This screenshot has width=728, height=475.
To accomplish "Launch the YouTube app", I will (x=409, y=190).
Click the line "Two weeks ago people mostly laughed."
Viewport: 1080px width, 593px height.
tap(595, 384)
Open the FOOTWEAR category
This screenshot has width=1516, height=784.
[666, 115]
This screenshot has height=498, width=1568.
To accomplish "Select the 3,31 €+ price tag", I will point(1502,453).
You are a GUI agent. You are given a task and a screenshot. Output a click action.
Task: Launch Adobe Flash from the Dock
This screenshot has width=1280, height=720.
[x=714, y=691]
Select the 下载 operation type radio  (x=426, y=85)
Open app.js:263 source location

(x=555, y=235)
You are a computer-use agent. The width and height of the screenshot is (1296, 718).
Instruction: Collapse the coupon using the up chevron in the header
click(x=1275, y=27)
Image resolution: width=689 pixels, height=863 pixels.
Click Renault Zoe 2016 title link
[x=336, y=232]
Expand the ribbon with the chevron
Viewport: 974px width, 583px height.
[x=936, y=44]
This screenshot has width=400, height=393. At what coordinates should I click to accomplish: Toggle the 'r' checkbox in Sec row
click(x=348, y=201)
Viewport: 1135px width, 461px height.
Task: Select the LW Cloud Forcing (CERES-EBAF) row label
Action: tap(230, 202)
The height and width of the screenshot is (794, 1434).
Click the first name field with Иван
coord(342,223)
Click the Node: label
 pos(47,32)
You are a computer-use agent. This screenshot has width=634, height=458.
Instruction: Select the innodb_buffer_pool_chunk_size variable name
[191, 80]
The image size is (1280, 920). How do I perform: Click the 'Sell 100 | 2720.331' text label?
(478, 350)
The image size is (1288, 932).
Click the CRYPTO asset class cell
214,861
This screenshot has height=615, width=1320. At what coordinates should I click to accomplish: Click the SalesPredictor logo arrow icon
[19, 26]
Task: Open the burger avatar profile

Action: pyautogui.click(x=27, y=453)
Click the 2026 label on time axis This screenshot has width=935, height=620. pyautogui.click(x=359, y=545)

**Task requirements**. The full set of entries should appear again, unchanged, line by line.

**Response to this task**.
This screenshot has width=728, height=475.
To accomplish "Launch the YouTube app", I will (x=409, y=190).
Click the line "Two weeks ago people mostly laughed."
Viewport: 1080px width, 593px height.
tap(595, 384)
Open the FOOTWEAR category
This screenshot has width=1516, height=784.
[666, 115]
This screenshot has height=498, width=1568.
To accomplish "Select the 3,31 €+ price tag", I will point(1502,453).
You are a GUI agent. You are given a task and a screenshot. Output a click action.
Task: Launch Adobe Flash from the Dock
This screenshot has width=1280, height=720.
[x=714, y=691]
Select the 下载 operation type radio  (x=426, y=85)
Open app.js:263 source location

(x=555, y=235)
You are a computer-use agent. The width and height of the screenshot is (1296, 718).
Instruction: Collapse the coupon using the up chevron in the header
click(x=1275, y=27)
Image resolution: width=689 pixels, height=863 pixels.
Click Renault Zoe 2016 title link
[x=336, y=232]
Expand the ribbon with the chevron
Viewport: 974px width, 583px height.
[x=936, y=44]
This screenshot has width=400, height=393. At what coordinates should I click to accomplish: Toggle the 'r' checkbox in Sec row
click(x=348, y=201)
Viewport: 1135px width, 461px height.
Task: Select the LW Cloud Forcing (CERES-EBAF) row label
Action: tap(230, 202)
The height and width of the screenshot is (794, 1434).
Click the first name field with Иван
coord(342,223)
Click the Node: label
 pos(47,32)
You are a computer-use agent. This screenshot has width=634, height=458.
Instruction: Select the innodb_buffer_pool_chunk_size variable name
[191, 80]
The image size is (1280, 920). How do I perform: Click the 'Sell 100 | 2720.331' text label?
(478, 350)
The image size is (1288, 932).
Click the CRYPTO asset class cell
214,861
This screenshot has height=615, width=1320. At what coordinates should I click to accomplish: Click the SalesPredictor logo arrow icon
[19, 26]
Task: Open the burger avatar profile

Action: pyautogui.click(x=27, y=453)
Click the 2026 label on time axis This screenshot has width=935, height=620. pyautogui.click(x=359, y=545)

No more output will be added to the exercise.